Renee’s responding laugh is filled with pain. “She kicked me out and told me not to come back until I stopped with my lies.”

This time, I’m the one who takes hold of her hand.

“How did that make you feel?” Angela inquires.

“Abandoned, I guess,” Renee replies. She returns the pressure of my fingers when I squeeze her hand. “It was the same reaction my two older sisters received from her, so I should’ve known it was coming. I guess I thought I was closer to her than my sisters. I thought she’d understand… that she’d take my side over the monster she still sleeps with to this day. Instead, I was booted out on my ass. Even at forty-two, it’s hard to separate the parents I wished I had from the parents I actually had in my head.”

“Have you spoken to your sisters yet?”

Shaking her head at Angela’s question, Renee scoffs, “Of course not. Why would they want to speak to me after I spent decades denying what he did? I’m the enemy in their eyes. I blamed them for what happened to me, then buried my head in the sand and refused to help them when they tried to have him prosecuted. I’m to blame for everything and they hate me for it. Hell, I hate me.”

Angela holds her hand up. It’s the group’s signal to stop speaking and listen to her. When Renee presses her lips together, our therapist addresses us in a fierce tone.

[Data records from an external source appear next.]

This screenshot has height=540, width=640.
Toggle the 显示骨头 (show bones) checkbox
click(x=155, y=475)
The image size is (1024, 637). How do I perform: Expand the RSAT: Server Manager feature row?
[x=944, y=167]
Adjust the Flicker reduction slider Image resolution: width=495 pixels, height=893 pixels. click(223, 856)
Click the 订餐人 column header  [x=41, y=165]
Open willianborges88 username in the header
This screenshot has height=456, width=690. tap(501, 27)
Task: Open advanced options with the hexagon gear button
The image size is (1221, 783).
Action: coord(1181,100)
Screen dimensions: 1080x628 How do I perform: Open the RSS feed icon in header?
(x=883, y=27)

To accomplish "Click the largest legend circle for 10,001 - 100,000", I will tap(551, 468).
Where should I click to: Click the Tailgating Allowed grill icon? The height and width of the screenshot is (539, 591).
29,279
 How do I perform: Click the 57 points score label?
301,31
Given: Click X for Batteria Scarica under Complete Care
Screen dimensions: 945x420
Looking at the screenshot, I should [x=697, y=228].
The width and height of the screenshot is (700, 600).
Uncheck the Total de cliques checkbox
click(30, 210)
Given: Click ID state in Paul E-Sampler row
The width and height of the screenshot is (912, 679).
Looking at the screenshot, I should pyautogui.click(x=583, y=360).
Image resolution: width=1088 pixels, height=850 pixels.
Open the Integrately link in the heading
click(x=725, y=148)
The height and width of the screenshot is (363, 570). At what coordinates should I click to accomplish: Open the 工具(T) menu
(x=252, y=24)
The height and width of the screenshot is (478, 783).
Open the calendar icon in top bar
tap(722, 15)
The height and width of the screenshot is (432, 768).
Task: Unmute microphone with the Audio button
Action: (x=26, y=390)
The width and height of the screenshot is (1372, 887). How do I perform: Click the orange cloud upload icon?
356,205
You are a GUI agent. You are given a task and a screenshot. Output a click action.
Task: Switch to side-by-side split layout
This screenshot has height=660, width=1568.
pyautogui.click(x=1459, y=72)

“There is nothing to hate in any of you because the blame lies with your abuser and the adults who helped them cover up their crimes. While you are victims, you are also survivors. As victims, you are blameless. As survivors, you are guiltfree. How you reacted to what was done to you isn’t up for judgment. How you respond to the scars, both psychological and physical, that you bear from your trauma is also not up for judgment.” Looking directly at Renee, Angela adds, “That goes for your sisters, but it also stands for you. Whether you feel that you let them down and that their anger is legitimate is a separate issue from being to blame for what happened to all three of you. There is one perpetrator… your father. Once you come to terms with that, maybe you’ll feel differently about your sisters. Maybe not. However, you cannot conflate the issues in your head.”

Discussion picks up around the circle, but I don’t contribute. Instead, I watch Marcus’ face as he adds his thoughts. The haunted look in his eyes lessens the longer the group talks. His smile becomes more genuine and he stops hugging himself. It’s mind-boggling to watch him come out of his shell while the heightened emotions have the opposite effect on me.

As the other members pick apart Angela’s announcement and twist and turn it to fit their own situation, I huddle lower in my seat and struggle to breathe. My throat closes tighter every time I think about speaking. A hole opens in my chest and my heart pounds erratically in my ears. As the conversation rages, the noise turns into a low buzz that infects my brain and wipes my mind clear of all but one thought.

Why can’t I find a way forward when everyone else can?